67    It is a most unlikely proposition that the legislature intended that a failure to take into account every fact which related to the issue under consideration would necessarily render the decision invalid. It is more probable that the legislature intended that a failure to have regard to a “relevant circumstance” will only invalidate the subsequently formed belief when that circumstance was of such a nature that the failure to consider it is indicative of a failure to perform the statutory function. In that sense, regard only needs to be had to those circumstances that are essential, significant or important to the formation of the state of mind.
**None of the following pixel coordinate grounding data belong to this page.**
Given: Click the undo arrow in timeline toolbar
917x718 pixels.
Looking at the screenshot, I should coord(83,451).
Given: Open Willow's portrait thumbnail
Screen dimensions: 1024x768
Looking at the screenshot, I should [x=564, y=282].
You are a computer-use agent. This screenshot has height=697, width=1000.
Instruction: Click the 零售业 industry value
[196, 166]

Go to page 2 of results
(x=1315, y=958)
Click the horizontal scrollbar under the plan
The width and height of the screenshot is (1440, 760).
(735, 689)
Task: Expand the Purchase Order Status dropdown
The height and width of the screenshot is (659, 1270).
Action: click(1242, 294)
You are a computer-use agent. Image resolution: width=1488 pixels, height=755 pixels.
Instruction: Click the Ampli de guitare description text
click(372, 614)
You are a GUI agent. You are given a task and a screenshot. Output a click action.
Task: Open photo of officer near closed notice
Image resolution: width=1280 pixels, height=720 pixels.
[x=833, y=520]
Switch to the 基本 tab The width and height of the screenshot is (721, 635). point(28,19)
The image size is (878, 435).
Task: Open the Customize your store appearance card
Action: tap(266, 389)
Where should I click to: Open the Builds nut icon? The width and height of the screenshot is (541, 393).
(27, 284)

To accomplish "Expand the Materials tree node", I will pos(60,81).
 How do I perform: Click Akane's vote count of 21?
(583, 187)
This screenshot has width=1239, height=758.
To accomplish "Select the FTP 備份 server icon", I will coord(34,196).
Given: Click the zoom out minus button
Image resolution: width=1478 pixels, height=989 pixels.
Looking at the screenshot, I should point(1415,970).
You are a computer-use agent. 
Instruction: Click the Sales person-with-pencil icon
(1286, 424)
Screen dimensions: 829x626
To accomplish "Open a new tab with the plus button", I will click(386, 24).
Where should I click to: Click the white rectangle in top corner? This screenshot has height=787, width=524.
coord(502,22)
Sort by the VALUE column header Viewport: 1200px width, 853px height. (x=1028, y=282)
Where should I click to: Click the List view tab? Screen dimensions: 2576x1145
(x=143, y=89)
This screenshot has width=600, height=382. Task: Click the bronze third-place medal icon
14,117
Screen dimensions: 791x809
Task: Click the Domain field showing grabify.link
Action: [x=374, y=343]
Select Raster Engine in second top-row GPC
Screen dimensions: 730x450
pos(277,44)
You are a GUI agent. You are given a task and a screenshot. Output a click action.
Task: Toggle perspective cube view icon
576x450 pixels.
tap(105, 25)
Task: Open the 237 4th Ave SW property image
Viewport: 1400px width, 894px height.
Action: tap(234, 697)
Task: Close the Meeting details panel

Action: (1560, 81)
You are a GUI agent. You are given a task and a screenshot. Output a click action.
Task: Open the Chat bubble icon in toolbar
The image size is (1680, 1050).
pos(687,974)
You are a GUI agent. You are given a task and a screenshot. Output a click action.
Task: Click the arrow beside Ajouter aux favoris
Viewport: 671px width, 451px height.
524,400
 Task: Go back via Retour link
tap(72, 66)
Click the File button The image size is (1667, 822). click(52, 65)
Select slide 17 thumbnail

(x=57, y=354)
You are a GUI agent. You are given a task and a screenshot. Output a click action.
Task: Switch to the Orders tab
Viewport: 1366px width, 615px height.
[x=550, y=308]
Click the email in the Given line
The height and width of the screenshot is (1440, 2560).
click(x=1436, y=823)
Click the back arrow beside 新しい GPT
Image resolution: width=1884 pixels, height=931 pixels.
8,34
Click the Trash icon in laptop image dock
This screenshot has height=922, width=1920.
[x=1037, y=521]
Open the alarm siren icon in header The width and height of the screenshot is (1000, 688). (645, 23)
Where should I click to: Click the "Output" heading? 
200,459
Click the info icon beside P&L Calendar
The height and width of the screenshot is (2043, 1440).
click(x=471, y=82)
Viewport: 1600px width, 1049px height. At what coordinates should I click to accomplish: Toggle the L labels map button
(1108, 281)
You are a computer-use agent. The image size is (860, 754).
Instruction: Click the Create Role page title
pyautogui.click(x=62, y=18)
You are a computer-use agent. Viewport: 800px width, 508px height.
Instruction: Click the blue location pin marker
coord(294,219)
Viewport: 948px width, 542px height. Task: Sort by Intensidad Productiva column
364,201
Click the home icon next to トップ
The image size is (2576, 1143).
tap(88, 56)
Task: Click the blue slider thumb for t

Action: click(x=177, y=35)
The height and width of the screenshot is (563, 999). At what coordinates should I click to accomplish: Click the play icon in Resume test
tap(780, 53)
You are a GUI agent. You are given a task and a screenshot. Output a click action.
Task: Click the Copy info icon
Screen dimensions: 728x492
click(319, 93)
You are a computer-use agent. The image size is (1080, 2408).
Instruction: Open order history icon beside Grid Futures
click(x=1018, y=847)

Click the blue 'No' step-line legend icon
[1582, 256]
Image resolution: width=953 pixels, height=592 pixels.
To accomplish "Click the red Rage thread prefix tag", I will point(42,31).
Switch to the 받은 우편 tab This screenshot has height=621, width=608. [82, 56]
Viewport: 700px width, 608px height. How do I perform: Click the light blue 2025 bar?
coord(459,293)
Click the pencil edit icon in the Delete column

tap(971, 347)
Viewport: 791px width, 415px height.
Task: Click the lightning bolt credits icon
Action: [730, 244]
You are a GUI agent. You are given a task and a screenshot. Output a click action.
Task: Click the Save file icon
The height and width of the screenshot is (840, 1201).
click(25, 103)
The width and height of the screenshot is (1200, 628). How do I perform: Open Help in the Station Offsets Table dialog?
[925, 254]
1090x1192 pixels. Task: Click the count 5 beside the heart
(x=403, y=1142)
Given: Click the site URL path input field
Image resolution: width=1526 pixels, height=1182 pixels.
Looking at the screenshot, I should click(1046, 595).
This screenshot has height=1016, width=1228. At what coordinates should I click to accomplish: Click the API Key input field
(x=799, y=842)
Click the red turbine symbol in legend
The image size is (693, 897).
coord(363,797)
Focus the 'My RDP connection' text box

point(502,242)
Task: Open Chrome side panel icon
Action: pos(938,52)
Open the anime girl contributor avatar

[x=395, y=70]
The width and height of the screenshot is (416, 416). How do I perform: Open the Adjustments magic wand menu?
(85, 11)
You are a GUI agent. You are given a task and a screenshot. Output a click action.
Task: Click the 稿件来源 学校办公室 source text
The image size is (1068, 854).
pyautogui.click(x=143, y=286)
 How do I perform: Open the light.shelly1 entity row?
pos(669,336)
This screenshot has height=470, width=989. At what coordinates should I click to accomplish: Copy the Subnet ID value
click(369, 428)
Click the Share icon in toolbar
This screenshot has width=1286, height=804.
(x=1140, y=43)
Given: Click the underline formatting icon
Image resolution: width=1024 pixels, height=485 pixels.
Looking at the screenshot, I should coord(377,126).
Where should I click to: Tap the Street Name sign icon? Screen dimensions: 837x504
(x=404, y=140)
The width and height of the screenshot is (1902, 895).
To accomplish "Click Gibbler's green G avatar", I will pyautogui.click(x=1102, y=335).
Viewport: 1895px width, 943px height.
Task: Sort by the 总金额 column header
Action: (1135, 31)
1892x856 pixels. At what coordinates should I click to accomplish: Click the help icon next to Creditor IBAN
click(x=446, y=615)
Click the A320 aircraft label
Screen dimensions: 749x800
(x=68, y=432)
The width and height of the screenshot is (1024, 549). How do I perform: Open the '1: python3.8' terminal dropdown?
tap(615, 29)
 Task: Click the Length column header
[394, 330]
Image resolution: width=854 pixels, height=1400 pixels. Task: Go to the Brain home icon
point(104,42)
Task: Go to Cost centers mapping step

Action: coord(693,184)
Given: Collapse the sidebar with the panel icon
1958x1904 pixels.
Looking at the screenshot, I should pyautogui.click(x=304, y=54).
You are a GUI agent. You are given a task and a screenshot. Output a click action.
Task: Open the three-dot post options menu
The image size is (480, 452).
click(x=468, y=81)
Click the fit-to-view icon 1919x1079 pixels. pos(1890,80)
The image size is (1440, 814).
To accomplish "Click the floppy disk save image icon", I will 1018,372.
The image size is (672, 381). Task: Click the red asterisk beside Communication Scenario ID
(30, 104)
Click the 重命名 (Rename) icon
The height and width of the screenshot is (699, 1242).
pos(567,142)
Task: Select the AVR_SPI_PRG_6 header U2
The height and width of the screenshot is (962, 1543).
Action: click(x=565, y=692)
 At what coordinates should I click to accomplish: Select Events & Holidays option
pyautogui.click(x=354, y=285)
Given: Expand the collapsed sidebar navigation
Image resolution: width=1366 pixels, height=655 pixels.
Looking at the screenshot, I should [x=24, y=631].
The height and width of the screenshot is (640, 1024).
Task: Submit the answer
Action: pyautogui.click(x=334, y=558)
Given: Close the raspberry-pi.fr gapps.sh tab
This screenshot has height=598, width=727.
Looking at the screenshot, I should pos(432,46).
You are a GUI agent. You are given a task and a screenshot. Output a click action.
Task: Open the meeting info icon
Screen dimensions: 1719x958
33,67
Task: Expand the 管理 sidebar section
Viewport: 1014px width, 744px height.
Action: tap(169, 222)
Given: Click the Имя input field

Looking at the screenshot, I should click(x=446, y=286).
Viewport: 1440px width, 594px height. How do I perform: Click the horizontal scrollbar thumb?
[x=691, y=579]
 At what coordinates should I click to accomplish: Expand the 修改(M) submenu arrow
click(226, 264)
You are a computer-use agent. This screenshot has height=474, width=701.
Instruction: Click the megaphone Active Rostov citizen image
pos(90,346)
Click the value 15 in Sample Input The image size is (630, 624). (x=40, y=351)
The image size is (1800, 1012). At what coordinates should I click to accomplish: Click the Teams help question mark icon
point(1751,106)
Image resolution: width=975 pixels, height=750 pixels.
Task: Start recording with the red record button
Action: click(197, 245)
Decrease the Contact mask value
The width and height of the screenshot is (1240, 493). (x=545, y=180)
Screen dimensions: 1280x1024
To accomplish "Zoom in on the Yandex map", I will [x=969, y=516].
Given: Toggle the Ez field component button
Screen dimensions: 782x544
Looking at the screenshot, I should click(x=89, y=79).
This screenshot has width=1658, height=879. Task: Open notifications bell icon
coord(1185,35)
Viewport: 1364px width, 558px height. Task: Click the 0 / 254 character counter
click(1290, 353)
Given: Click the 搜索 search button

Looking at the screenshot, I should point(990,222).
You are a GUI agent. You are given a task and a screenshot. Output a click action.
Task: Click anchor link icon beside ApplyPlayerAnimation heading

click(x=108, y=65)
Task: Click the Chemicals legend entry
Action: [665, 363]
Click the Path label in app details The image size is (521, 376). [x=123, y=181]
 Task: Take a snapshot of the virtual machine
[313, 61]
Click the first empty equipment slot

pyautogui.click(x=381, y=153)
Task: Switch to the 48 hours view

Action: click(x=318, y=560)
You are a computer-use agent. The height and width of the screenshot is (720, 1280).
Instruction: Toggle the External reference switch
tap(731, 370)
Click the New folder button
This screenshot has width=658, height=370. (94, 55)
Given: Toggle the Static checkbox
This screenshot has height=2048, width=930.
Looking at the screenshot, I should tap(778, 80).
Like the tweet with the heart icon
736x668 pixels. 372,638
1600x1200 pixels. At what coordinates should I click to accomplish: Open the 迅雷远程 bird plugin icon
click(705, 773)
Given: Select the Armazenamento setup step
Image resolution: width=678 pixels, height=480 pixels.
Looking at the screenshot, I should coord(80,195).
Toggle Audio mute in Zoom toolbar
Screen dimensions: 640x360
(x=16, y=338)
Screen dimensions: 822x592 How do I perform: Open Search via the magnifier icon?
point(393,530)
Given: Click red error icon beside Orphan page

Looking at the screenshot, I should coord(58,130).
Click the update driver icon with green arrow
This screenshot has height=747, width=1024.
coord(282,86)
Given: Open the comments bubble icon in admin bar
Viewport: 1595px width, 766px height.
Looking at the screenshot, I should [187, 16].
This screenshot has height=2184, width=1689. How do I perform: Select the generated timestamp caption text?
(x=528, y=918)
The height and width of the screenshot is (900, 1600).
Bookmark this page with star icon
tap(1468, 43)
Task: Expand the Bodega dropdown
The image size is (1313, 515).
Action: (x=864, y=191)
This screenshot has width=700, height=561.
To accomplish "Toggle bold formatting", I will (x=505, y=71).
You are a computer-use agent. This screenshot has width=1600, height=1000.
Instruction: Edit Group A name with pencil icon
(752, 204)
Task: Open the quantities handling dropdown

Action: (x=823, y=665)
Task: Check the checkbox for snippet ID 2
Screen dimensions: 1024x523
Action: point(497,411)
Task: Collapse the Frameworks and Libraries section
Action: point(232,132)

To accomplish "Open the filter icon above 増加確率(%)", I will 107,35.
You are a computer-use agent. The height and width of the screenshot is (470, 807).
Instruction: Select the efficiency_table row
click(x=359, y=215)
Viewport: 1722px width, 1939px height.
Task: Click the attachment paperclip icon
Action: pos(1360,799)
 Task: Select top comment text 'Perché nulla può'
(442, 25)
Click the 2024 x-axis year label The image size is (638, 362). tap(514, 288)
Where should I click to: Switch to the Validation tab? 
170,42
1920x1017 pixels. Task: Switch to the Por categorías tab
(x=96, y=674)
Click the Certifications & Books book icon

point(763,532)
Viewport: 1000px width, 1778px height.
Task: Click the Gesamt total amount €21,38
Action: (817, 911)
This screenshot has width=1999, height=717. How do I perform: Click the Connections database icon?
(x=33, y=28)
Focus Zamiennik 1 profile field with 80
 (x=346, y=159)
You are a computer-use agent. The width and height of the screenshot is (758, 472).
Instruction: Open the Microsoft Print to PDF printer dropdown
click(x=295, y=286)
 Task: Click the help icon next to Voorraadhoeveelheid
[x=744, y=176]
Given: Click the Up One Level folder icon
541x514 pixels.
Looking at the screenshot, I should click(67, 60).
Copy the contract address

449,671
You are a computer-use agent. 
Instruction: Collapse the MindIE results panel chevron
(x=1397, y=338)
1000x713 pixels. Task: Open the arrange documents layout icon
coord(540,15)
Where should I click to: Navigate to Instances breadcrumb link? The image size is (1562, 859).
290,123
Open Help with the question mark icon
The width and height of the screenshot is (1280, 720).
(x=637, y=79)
Whether they have that quality is to be ascertained in the circumstances of the case: cf Chang v Neill.

68    Further, the omission to take into account a relevant circumstance will not invalidate the state of mind if the circumstance was not material, in that there was no possibility that its consideration would have led to a different result: Chang v Neill at [93]-[100] referring to Hossain and SZMTA. It may be doubtful whether that adds anything to the condition referred to in the previous paragraph, although it gives some colour to the type of circumstance which, if not considered, is indicative that the statutory task has not been performed.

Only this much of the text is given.